How to Negotiate with Your Wedding Vendors

We're pretty sure you've been told to negotiate with your vendors to get a good price. So we thought we might investigate how to do this successfully. We went straight to the source, wedding vendors, to find out what works—and what works against you.

The Approach: Starting the relationship the right way will help you save.

You can't begin to think about negotiating if you're even slightly unsure of how much you want to spend. "Instead of looking around at vendors and then deciding what your budget is, solidify your budget and then look for vendors with rates that fit in," says Chad Michael Peters, a floral designer and wedding planner in Massachusetts.

You'll need to do a bit of research to figure out how much you can afford to spend on each vendor. Call or write those you could really see yourself hiring to find out their package pricing, and use this information to divvy up your budget. "It's good to shop around for vendors," says Jim Skipper of Black Tie Video, in Maryland. "It's not offensive to ask for rates, but that can't be the only thing in your e-mail. Tell me you like my work, but you have budget issues. We would like to be considered for our work, not just our price."

"I once got a call from a bride who gave me some really flowery flattery then told me she had a budget of $1,500, which is way below what we normally work with. But because she was so cool, we were able to make it happen."

And don't be discouraged if a vendor you love is way out of your price range. "If a potential client contacts me, then realizes they can't afford my rate, I am happy to refer them to others in the business," says California photographer Bret Cole. While you're collecting various starting prices, be sure you're comparing apples to apples. For example, one package may include an album, while others may not.

Your approach and personality style have a lot to do with whether or not a vendor will be willing to lower a price."I once got a call from a bride who gave me some really flowery flattery then told me she had a budget of $1,500, which is way below what we normally work with," says Chad Michael Peters. "But because she was so cool, we were able to make it happen."

"Play on vendors' sympathies and emotions," says New Jersey wedding planner Jenny Orsini of Pampered Bride Weddings. "Say 'I really love your work, I would really appreciate this rate, anything you can do for us would make our day that much more special.'"

On the flip side, don't be aggressive or threatening (it happens more often than you'd think). "One girl kept telling me: 'This is all I have, if you can't do it, I'm using an iPod,'" says Jeff Donovan of DJ on Demand, in Colorado. "You have to meet vendors halfway."
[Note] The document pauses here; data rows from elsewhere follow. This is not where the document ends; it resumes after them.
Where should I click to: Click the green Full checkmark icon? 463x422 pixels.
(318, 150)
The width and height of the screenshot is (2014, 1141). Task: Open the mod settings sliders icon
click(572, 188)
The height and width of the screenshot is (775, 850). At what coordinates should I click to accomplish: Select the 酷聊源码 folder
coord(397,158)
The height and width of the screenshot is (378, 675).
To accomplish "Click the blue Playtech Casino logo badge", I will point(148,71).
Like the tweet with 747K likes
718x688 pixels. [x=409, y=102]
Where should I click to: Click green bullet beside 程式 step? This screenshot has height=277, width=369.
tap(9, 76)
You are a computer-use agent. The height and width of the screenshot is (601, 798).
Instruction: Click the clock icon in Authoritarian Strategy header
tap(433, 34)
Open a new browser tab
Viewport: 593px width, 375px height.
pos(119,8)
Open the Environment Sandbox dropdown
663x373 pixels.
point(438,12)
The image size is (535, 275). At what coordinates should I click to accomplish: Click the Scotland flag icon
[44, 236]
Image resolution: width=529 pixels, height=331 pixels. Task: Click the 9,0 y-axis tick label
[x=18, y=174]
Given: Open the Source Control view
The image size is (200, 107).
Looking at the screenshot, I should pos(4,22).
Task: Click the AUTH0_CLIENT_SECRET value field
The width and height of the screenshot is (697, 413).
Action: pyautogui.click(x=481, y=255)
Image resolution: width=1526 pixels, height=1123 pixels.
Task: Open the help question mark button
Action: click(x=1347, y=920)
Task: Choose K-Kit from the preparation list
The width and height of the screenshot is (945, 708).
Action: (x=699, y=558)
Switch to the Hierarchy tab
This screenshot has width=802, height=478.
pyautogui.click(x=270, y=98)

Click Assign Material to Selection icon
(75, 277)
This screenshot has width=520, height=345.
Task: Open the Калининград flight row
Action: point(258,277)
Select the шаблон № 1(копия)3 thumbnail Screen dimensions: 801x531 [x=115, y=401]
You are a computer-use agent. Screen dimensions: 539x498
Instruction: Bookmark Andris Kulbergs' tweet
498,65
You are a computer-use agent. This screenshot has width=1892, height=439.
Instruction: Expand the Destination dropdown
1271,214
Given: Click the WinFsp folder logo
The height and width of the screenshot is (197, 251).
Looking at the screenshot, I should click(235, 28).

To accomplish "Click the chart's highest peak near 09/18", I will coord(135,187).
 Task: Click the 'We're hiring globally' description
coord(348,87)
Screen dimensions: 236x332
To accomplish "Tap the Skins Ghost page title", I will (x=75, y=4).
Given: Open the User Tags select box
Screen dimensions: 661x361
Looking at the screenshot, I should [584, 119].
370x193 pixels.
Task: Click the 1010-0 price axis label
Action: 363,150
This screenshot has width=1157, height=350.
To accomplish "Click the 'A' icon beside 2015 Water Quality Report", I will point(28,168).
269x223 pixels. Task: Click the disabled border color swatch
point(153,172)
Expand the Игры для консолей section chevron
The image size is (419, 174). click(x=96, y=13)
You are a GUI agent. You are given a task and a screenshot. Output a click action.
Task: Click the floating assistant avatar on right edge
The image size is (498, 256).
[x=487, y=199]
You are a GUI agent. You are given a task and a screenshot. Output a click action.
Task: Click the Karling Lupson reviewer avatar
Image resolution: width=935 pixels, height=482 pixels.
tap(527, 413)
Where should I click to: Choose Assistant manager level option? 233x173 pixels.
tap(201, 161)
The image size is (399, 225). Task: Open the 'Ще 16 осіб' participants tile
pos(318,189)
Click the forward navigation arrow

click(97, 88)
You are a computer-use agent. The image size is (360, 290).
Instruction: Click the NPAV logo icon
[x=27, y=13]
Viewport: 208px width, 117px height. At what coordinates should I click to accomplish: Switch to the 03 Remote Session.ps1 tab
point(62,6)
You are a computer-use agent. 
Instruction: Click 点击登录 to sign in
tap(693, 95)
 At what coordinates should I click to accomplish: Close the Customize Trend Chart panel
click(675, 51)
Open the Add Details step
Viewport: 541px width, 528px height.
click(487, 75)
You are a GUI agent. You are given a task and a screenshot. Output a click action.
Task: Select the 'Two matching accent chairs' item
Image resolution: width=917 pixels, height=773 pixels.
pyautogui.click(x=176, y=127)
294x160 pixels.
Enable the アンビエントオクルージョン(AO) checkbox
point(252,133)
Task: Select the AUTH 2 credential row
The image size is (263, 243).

It's important to maintain a good relationship with your vendors—you want them to be as excited to work with you as you are with them. So be sure that your negotiations are handled as calmly and politely as possible. If your vendor is already providing you a reasonable deal, don't ask for more. "You may be able to get a small discount, 10 percent for example, but don't expect a huge bargain," says San Francisco wedding planner Amy Nichols. "Be respectful of the vendor—it would be insulting if you asked them for 50 percent off, especially if they're already working with you to fit in your budget."